(Supplied entries begins)

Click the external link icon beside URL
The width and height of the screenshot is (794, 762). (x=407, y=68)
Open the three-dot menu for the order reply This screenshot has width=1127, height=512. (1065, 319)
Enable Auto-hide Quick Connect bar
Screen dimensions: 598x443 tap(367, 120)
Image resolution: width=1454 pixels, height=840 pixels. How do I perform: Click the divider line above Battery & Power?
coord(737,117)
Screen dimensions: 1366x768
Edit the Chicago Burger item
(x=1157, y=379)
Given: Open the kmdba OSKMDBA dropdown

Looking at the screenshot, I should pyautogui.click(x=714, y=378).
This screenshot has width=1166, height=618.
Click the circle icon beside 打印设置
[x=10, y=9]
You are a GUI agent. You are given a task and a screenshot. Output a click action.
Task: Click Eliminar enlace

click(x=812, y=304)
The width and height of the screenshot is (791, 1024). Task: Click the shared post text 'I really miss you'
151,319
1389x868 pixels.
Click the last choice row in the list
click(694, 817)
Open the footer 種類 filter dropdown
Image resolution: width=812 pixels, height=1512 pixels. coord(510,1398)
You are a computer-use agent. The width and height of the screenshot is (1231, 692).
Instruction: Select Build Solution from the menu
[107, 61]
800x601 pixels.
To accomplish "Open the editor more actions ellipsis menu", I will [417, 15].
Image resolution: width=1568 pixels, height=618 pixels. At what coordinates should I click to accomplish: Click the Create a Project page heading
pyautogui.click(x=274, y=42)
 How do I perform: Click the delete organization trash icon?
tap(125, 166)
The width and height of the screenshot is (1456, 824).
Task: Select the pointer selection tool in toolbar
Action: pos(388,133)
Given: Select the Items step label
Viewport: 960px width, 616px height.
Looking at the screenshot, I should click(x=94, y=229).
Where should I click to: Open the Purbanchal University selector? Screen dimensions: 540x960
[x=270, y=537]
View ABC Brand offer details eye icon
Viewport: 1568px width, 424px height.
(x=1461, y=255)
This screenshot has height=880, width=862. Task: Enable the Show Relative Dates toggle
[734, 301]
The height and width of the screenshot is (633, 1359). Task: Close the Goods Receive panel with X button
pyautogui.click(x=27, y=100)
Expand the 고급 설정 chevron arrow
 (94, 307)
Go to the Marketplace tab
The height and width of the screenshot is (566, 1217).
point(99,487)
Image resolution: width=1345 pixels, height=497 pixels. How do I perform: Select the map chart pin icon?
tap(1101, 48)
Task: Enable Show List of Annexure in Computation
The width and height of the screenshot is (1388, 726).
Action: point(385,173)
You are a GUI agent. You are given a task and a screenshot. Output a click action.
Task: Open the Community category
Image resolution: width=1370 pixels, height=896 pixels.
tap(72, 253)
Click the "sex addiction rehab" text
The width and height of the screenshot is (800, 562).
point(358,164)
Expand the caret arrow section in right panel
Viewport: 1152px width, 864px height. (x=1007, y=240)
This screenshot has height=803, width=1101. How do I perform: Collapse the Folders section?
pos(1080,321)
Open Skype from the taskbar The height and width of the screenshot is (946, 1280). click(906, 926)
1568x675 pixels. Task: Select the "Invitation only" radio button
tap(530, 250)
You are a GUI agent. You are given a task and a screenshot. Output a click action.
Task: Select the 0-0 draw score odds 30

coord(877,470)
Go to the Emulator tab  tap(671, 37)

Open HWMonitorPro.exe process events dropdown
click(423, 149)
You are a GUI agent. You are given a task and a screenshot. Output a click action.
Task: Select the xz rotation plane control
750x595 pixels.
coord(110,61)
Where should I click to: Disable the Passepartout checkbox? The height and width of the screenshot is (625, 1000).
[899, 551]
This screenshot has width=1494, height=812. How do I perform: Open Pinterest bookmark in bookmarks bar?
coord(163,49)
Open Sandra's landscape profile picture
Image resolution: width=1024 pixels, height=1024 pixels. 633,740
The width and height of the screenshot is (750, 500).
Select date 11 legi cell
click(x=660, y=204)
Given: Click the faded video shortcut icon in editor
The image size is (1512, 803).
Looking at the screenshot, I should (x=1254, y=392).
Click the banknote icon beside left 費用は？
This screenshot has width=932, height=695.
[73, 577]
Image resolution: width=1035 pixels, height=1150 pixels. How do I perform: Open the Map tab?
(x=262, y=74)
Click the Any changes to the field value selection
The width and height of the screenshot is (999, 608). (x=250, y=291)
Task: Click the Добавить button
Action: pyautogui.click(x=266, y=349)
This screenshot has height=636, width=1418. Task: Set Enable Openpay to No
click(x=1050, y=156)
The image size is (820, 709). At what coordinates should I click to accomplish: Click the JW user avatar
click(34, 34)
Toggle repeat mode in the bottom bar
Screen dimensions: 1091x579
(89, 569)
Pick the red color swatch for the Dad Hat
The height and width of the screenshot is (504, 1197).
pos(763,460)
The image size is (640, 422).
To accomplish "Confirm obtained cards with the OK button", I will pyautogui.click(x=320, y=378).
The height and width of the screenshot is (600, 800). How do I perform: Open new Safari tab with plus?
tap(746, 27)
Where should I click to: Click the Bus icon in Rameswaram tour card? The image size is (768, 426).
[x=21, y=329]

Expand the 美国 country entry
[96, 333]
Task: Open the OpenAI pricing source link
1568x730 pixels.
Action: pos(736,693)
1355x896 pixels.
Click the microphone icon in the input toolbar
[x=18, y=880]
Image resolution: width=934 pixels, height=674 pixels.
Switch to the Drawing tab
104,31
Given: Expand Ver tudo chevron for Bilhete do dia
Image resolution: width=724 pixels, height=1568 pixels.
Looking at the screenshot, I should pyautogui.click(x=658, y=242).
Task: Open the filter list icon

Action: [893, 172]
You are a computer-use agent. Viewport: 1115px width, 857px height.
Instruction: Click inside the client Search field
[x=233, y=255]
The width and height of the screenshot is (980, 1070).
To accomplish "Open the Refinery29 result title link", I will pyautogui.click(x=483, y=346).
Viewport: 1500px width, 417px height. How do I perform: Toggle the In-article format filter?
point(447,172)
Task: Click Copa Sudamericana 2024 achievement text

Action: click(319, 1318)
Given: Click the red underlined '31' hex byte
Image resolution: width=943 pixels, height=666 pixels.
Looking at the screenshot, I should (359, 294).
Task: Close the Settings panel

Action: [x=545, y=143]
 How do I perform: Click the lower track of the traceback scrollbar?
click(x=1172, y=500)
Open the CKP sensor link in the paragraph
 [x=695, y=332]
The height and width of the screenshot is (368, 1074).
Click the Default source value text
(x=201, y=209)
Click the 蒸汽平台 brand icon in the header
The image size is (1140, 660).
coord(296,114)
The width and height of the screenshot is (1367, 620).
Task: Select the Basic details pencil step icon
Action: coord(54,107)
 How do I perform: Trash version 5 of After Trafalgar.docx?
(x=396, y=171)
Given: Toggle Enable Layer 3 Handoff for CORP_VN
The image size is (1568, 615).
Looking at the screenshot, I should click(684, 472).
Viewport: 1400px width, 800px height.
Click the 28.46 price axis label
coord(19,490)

(Supplied entries ends)

■ **Task objective**
Pick out every line above that contains the word "editor" and copy it.

■ **Task solution**
To accomplish "Open the editor more actions ellipsis menu", I will [417, 15].
Given: Click the faded video shortcut icon in editor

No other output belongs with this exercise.